• _Try it_: Reproduce every entry precisely as written.

• _Provided material_:
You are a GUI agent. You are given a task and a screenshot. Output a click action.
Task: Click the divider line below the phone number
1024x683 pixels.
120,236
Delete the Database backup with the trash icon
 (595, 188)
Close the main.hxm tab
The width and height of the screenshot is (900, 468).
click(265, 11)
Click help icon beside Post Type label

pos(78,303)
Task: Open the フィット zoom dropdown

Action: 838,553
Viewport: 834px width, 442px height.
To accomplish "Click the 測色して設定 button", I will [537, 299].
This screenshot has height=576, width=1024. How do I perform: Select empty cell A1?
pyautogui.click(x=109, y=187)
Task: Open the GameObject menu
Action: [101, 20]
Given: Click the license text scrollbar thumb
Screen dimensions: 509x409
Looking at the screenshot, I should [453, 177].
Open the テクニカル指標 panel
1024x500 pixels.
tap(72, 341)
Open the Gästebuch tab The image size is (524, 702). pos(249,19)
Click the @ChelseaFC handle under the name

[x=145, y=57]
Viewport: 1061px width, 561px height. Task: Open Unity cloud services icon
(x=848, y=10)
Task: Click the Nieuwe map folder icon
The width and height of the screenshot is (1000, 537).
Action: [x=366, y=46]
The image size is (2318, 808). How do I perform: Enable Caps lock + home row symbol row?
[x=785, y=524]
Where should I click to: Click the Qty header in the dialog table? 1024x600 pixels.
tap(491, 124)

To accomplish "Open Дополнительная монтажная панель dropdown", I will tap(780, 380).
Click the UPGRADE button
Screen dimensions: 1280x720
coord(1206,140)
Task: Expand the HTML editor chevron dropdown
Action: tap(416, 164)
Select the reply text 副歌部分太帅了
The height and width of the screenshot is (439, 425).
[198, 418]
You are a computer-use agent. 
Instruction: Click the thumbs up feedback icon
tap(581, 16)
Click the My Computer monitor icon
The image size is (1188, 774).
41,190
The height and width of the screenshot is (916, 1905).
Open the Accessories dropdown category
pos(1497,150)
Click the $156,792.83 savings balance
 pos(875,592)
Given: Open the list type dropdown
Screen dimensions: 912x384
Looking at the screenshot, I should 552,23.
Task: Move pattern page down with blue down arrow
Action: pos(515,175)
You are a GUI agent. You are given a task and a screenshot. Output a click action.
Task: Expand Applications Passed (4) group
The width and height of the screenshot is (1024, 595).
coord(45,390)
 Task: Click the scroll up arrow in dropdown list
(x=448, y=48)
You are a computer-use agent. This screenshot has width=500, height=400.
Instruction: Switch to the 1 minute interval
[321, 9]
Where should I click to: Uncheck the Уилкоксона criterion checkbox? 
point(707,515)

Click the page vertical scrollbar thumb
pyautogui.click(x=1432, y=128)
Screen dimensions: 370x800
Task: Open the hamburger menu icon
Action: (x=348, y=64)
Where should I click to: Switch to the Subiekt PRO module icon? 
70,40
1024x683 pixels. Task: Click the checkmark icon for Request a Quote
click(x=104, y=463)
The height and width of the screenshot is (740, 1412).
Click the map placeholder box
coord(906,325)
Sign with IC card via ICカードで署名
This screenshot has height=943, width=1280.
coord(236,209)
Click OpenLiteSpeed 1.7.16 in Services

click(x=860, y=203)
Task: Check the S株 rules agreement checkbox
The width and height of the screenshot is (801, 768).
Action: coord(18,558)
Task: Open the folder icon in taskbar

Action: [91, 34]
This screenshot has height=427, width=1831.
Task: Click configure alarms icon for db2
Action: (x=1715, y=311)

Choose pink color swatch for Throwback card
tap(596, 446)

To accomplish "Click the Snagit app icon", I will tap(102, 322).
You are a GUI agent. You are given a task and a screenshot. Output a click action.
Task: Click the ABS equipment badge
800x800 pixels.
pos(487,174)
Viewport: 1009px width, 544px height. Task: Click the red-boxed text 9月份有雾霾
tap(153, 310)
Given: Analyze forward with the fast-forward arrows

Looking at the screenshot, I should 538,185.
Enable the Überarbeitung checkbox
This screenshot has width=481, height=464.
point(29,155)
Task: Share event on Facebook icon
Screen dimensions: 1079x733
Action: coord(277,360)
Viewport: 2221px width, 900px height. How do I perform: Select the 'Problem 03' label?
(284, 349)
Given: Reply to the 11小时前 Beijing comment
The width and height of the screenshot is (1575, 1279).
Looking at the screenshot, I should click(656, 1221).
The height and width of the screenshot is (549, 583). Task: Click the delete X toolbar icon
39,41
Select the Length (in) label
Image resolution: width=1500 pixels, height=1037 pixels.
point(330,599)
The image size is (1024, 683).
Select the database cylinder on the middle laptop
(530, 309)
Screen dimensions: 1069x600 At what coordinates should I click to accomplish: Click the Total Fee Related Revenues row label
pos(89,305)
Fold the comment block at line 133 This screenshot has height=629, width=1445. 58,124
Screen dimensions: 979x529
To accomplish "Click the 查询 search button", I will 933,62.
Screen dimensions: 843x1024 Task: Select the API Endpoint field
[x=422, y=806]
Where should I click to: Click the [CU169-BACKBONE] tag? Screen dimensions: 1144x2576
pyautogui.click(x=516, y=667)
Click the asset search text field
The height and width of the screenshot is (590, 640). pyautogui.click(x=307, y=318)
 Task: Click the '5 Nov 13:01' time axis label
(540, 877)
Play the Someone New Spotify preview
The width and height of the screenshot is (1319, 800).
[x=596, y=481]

• _Solution_:
You are a GUI agent. You are given a task and a screenshot. Output a click action.
Task: Click the divider line below the phone number
1024x683 pixels.
120,236
Delete the Database backup with the trash icon
 (595, 188)
Close the main.hxm tab
The width and height of the screenshot is (900, 468).
click(265, 11)
Click help icon beside Post Type label

pos(78,303)
Task: Open the フィット zoom dropdown

Action: 838,553
Viewport: 834px width, 442px height.
To accomplish "Click the 測色して設定 button", I will [537, 299].
This screenshot has height=576, width=1024. How do I perform: Select empty cell A1?
pyautogui.click(x=109, y=187)
Task: Open the GameObject menu
Action: [101, 20]
Given: Click the license text scrollbar thumb
Screen dimensions: 509x409
Looking at the screenshot, I should [453, 177].
Open the テクニカル指標 panel
1024x500 pixels.
tap(72, 341)
Open the Gästebuch tab The image size is (524, 702). pos(249,19)
Click the @ChelseaFC handle under the name

[x=145, y=57]
Viewport: 1061px width, 561px height. Task: Open Unity cloud services icon
(x=848, y=10)
Task: Click the Nieuwe map folder icon
The width and height of the screenshot is (1000, 537).
Action: [x=366, y=46]
The image size is (2318, 808). How do I perform: Enable Caps lock + home row symbol row?
[x=785, y=524]
Where should I click to: Click the Qty header in the dialog table? 1024x600 pixels.
tap(491, 124)

To accomplish "Open Дополнительная монтажная панель dropdown", I will tap(780, 380).
Click the UPGRADE button
Screen dimensions: 1280x720
coord(1206,140)
Task: Expand the HTML editor chevron dropdown
Action: tap(416, 164)
Select the reply text 副歌部分太帅了
The height and width of the screenshot is (439, 425).
[198, 418]
You are a computer-use agent. 
Instruction: Click the thumbs up feedback icon
tap(581, 16)
Click the My Computer monitor icon
The image size is (1188, 774).
41,190
The height and width of the screenshot is (916, 1905).
Open the Accessories dropdown category
pos(1497,150)
Click the $156,792.83 savings balance
 pos(875,592)
Given: Open the list type dropdown
Screen dimensions: 912x384
Looking at the screenshot, I should 552,23.
Task: Move pattern page down with blue down arrow
Action: pos(515,175)
You are a GUI agent. You are given a task and a screenshot. Output a click action.
Task: Expand Applications Passed (4) group
The width and height of the screenshot is (1024, 595).
coord(45,390)
 Task: Click the scroll up arrow in dropdown list
(x=448, y=48)
You are a computer-use agent. This screenshot has width=500, height=400.
Instruction: Switch to the 1 minute interval
[321, 9]
Where should I click to: Uncheck the Уилкоксона criterion checkbox? 
point(707,515)

Click the page vertical scrollbar thumb
pyautogui.click(x=1432, y=128)
Screen dimensions: 370x800
Task: Open the hamburger menu icon
Action: (x=348, y=64)
Where should I click to: Switch to the Subiekt PRO module icon? 
70,40
1024x683 pixels. Task: Click the checkmark icon for Request a Quote
click(x=104, y=463)
The height and width of the screenshot is (740, 1412).
Click the map placeholder box
coord(906,325)
Sign with IC card via ICカードで署名
This screenshot has height=943, width=1280.
coord(236,209)
Click OpenLiteSpeed 1.7.16 in Services

click(x=860, y=203)
Task: Check the S株 rules agreement checkbox
The width and height of the screenshot is (801, 768).
Action: coord(18,558)
Task: Open the folder icon in taskbar

Action: [91, 34]
This screenshot has height=427, width=1831.
Task: Click configure alarms icon for db2
Action: (x=1715, y=311)

Choose pink color swatch for Throwback card
tap(596, 446)

To accomplish "Click the Snagit app icon", I will tap(102, 322).
You are a GUI agent. You are given a task and a screenshot. Output a click action.
Task: Click the ABS equipment badge
800x800 pixels.
pos(487,174)
Viewport: 1009px width, 544px height. Task: Click the red-boxed text 9月份有雾霾
tap(153, 310)
Given: Analyze forward with the fast-forward arrows

Looking at the screenshot, I should 538,185.
Enable the Überarbeitung checkbox
This screenshot has width=481, height=464.
point(29,155)
Task: Share event on Facebook icon
Screen dimensions: 1079x733
Action: coord(277,360)
Viewport: 2221px width, 900px height. How do I perform: Select the 'Problem 03' label?
(284, 349)
Given: Reply to the 11小时前 Beijing comment
The width and height of the screenshot is (1575, 1279).
Looking at the screenshot, I should click(656, 1221).
The height and width of the screenshot is (549, 583). Task: Click the delete X toolbar icon
39,41
Select the Length (in) label
Image resolution: width=1500 pixels, height=1037 pixels.
point(330,599)
The image size is (1024, 683).
Select the database cylinder on the middle laptop
(530, 309)
Screen dimensions: 1069x600 At what coordinates should I click to accomplish: Click the Total Fee Related Revenues row label
pos(89,305)
Fold the comment block at line 133 This screenshot has height=629, width=1445. 58,124
Screen dimensions: 979x529
To accomplish "Click the 查询 search button", I will 933,62.
Screen dimensions: 843x1024 Task: Select the API Endpoint field
[x=422, y=806]
Where should I click to: Click the [CU169-BACKBONE] tag? Screen dimensions: 1144x2576
pyautogui.click(x=516, y=667)
Click the asset search text field
The height and width of the screenshot is (590, 640). pyautogui.click(x=307, y=318)
 Task: Click the '5 Nov 13:01' time axis label
(540, 877)
Play the Someone New Spotify preview
The width and height of the screenshot is (1319, 800).
[x=596, y=481]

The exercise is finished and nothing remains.